By understanding ☝️ I started to realize the decision of how much the team would invest in prototyping/testing would be directly proportional to the risk of my decision:
1. 𝐇𝐢𝐠𝐡 𝐫𝐢𝐬𝐤 𝐨𝐟 𝐚 𝐧𝐞𝐠𝐚𝐭𝐢𝐯𝐞 𝐨𝐮𝐭𝐜𝐨𝐦𝐞 𝐢𝐟 𝐚 𝐰𝐫𝐨𝐧𝐠 𝐝𝐞𝐜𝐢𝐬𝐢𝐨𝐧 = 𝐡𝐢𝐠𝐡𝐞𝐫 𝐟𝐢𝐝𝐞𝐥𝐢𝐭𝐲
2. 𝐋𝐨𝐰 𝐫𝐢𝐬𝐤 𝐨𝐟 𝐚 𝐧𝐞𝐠𝐚𝐭𝐢𝐯𝐞 𝐨𝐮𝐭𝐜𝐨𝐦𝐞 𝐢𝐟 𝐚 𝐰𝐫𝐨𝐧𝐠 𝐝𝐞𝐜𝐢𝐬𝐢𝐨𝐧 = 𝐥𝐨𝐰𝐞𝐫 𝐟𝐢𝐝𝐞𝐥𝐢𝐭𝐲
If the higher the fidelity, the more accurate the data, then I could de-risk depending on the scenario. If something carried low risk, then “saving” a bit (and even experimenting more) would be the way. Here are two examples in the extremes:
- Changing a core user experience flow? High risk. Go for more accuracy, since a mistake can break your business.

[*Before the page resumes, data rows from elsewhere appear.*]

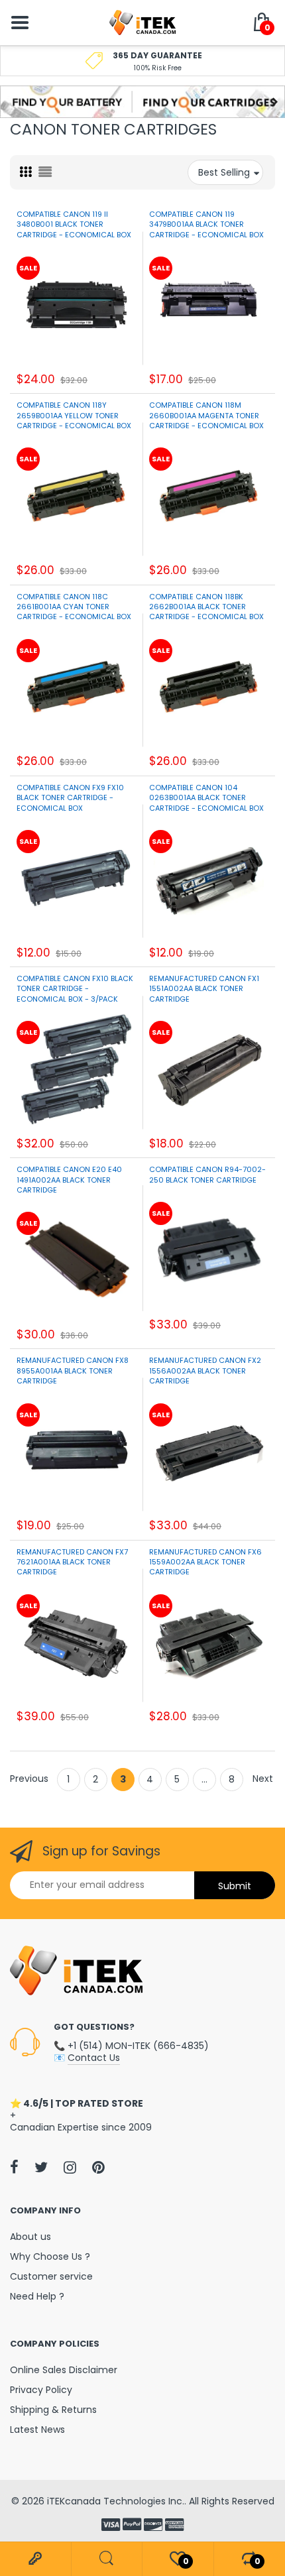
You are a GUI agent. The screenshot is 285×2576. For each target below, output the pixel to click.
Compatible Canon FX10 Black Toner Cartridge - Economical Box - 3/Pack (75, 988)
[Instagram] (70, 2167)
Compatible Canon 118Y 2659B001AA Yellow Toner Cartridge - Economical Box (74, 415)
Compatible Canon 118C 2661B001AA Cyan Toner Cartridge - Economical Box (74, 606)
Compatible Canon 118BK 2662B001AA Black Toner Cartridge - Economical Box (206, 606)
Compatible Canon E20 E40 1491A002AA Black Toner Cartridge (69, 1179)
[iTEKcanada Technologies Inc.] (142, 22)
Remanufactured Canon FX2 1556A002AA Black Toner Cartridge (205, 1370)
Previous (29, 1778)
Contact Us (94, 2057)
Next (263, 1778)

- Testing a new revenue stream? If core business is unaffected, then go for low accuracy. If it fails, it’s as if you never built it.
The sweet spot deeply depends on the risk of your decision. Ask yourself “if this goes wrong, how bad can it be?”.